So then, let me ask you something else - why do we think that these stories are our greatest witness to the world about who He is? Why do we think it's enough for us to claim that we've seen Him, when we haven't even asked to see Him? Why do we think it's enough for us to improve ourselves in the quiet of our own closets so we can show the world a thing or two about how Jesus inspires us? Why do we think it's enough for us to tell the world that we can't wait until He comes back and actually does what He could have done for us in the moment, if only we had asked? 

Why do we think the best way to tell the world about Jesus is to tell them stories of times that we didn't meet Him, of encounters that we never had to have, of needs we claim to never have had? 

The story of Jesus is in the healing of the blind man, the healing of the paraplegic, the casting out of the demons. The goodness of God is the way that He meets us in our iniquities, not in the way that He apparently inspires us to pretend that we don't have any.

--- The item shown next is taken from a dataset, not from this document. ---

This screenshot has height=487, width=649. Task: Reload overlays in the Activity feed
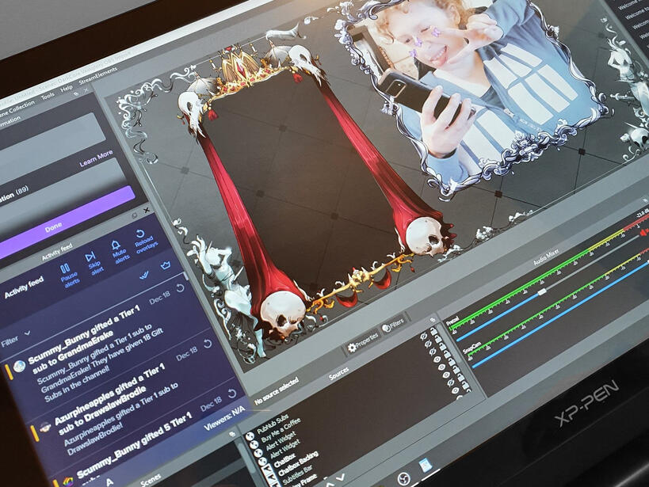click(142, 236)
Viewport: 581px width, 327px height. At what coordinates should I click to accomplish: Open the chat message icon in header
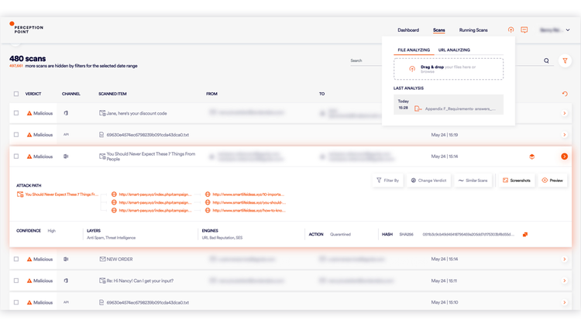pos(524,30)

Imagine the Gospels if the blind man, the lame man, the deaf man, the demon-possessed, the bleeding woman, the sinner were not honest about their needs, about their hearts. Not much of a Gospel, not much Good News. 

Now, imagine our world, imagine our witness, if we were honest about our need for Him. 

It's not some flaw of Christianity that God's people stand in need of His grace; it's the very heart of the Gospel. Let us live it boldly, with confident assurance that our God is as good as we claim that He is.